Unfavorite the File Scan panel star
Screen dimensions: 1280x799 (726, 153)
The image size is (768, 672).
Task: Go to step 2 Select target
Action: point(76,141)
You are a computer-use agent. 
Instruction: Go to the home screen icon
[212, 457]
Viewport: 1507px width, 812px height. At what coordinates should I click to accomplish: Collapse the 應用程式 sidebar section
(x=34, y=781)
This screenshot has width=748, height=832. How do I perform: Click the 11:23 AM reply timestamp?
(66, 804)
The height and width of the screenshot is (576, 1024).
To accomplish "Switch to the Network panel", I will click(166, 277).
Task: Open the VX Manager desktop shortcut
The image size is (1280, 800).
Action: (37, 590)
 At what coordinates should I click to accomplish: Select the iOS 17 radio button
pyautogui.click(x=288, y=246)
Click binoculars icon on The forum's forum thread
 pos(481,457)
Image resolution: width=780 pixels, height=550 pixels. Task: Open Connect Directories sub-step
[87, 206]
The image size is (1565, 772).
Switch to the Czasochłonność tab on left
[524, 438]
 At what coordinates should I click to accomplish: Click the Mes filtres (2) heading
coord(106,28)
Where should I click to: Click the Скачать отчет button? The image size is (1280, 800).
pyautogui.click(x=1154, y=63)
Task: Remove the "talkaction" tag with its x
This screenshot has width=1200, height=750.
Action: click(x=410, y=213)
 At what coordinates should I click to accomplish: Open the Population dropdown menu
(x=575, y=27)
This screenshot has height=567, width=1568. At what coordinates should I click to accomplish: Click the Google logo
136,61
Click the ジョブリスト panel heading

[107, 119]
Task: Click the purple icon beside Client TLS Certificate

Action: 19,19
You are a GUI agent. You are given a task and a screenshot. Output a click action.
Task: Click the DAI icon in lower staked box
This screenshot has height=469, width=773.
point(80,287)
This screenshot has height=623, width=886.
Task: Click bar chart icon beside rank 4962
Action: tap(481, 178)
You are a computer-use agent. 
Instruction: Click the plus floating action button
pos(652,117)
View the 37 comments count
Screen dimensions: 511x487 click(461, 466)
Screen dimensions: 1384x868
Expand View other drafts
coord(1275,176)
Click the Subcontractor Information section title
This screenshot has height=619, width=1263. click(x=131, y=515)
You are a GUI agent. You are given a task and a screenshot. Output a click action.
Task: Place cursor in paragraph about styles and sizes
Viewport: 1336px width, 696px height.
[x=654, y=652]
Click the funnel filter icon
☆ ☆ ☆
• _Problem statement_: From the line holding "Click the Subcontractor" through the last line above, reproduce each line exactly and add nothing.

• _The completed task_:
Click the Subcontractor Information section title
This screenshot has height=619, width=1263. click(x=131, y=515)
You are a GUI agent. You are given a task and a screenshot. Output a click action.
Task: Place cursor in paragraph about styles and sizes
Viewport: 1336px width, 696px height.
[x=654, y=652]
Click the funnel filter icon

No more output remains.